- What is expected -
In the entries that follow, find every line containing "computer" and copy it.

Saved entries
▼▼▼
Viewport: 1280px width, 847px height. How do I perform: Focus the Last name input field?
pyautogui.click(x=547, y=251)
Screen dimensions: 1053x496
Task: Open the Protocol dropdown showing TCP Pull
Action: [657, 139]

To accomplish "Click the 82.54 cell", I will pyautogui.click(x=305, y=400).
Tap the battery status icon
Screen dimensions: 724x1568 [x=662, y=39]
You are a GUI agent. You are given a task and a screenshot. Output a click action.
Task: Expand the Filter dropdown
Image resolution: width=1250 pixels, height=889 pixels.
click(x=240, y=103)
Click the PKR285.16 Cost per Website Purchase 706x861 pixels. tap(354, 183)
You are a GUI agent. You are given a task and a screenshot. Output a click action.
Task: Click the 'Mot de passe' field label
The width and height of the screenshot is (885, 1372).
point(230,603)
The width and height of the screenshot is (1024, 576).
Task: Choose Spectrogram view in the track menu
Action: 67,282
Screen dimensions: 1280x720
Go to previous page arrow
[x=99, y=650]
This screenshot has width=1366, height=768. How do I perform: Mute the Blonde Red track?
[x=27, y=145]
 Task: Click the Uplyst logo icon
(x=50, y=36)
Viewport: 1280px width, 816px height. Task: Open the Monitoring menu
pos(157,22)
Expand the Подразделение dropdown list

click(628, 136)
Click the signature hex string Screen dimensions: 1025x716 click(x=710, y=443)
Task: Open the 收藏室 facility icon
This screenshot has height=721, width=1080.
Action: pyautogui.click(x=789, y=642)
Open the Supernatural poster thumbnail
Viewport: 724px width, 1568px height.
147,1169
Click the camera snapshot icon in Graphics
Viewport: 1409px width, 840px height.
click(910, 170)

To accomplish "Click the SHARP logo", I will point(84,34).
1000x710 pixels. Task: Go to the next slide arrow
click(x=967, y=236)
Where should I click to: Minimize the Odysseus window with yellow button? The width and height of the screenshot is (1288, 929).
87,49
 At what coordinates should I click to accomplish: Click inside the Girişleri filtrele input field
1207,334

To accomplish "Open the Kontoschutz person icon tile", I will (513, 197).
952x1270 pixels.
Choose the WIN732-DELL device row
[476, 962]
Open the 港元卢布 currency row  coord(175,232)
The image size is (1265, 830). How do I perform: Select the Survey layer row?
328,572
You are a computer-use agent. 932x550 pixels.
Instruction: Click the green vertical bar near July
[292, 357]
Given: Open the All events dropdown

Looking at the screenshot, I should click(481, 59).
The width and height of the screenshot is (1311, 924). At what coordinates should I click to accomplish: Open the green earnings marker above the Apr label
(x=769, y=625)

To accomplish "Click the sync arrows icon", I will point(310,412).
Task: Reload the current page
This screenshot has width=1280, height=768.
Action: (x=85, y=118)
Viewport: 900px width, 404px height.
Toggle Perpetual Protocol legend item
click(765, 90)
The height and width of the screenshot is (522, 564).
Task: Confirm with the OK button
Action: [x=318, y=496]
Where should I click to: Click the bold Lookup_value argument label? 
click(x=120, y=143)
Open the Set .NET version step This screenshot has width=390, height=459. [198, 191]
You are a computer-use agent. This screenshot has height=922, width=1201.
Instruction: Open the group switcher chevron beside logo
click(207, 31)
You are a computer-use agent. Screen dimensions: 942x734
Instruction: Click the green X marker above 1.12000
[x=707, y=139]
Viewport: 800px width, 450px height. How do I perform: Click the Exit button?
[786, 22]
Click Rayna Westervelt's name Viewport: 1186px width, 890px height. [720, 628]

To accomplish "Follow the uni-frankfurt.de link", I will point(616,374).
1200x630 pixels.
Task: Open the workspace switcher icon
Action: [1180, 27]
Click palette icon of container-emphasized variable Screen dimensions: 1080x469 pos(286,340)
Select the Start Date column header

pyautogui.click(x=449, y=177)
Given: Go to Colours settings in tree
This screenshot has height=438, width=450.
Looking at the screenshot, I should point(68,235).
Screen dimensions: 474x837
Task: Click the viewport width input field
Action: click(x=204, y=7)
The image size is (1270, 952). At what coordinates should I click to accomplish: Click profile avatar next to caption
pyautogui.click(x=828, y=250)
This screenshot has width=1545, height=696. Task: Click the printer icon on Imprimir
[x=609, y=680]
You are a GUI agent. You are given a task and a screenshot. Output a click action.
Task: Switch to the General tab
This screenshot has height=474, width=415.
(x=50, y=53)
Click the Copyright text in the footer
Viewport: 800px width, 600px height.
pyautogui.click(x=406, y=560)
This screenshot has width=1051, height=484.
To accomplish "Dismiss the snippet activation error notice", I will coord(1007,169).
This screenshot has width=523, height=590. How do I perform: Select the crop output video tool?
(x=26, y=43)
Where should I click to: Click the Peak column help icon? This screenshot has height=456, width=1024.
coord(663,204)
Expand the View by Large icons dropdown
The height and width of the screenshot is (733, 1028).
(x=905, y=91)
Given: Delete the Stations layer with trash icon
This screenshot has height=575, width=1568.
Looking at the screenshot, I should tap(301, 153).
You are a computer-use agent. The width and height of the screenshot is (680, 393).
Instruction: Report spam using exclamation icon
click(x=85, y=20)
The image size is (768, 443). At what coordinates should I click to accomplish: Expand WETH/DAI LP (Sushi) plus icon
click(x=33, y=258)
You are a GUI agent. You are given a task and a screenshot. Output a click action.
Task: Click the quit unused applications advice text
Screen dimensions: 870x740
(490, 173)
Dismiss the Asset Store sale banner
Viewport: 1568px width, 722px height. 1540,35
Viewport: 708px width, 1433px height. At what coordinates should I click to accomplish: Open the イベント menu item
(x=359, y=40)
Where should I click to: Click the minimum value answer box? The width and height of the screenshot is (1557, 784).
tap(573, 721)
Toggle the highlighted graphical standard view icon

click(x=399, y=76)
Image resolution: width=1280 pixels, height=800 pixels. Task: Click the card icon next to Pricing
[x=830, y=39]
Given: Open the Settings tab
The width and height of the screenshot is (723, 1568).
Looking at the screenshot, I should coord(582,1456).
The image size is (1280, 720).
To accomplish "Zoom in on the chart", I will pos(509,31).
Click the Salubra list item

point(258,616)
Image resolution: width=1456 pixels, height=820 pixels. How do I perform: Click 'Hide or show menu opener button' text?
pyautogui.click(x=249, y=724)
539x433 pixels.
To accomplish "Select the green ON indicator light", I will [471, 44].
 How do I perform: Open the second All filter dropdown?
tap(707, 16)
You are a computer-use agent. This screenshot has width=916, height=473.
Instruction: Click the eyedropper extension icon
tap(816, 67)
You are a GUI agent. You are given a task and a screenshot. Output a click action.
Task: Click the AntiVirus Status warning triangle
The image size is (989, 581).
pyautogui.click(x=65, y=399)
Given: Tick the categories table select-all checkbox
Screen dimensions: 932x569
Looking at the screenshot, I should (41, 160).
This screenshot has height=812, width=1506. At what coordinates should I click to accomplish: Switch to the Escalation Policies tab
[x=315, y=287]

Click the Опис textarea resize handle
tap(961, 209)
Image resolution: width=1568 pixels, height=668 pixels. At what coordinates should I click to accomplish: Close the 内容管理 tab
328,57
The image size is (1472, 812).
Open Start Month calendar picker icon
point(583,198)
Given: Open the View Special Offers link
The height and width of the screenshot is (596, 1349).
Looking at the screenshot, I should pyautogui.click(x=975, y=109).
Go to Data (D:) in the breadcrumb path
▲▲▲
- Your solution -
You are a computer-use agent. 932x550 pixels.
You are a computer-use agent. This screenshot has height=922, width=1201.
You are a computer-use agent. Screen dimensions: 942x734
You are a computer-use agent. The width and height of the screenshot is (680, 393).
You are a computer-use agent. This screenshot has width=916, height=473.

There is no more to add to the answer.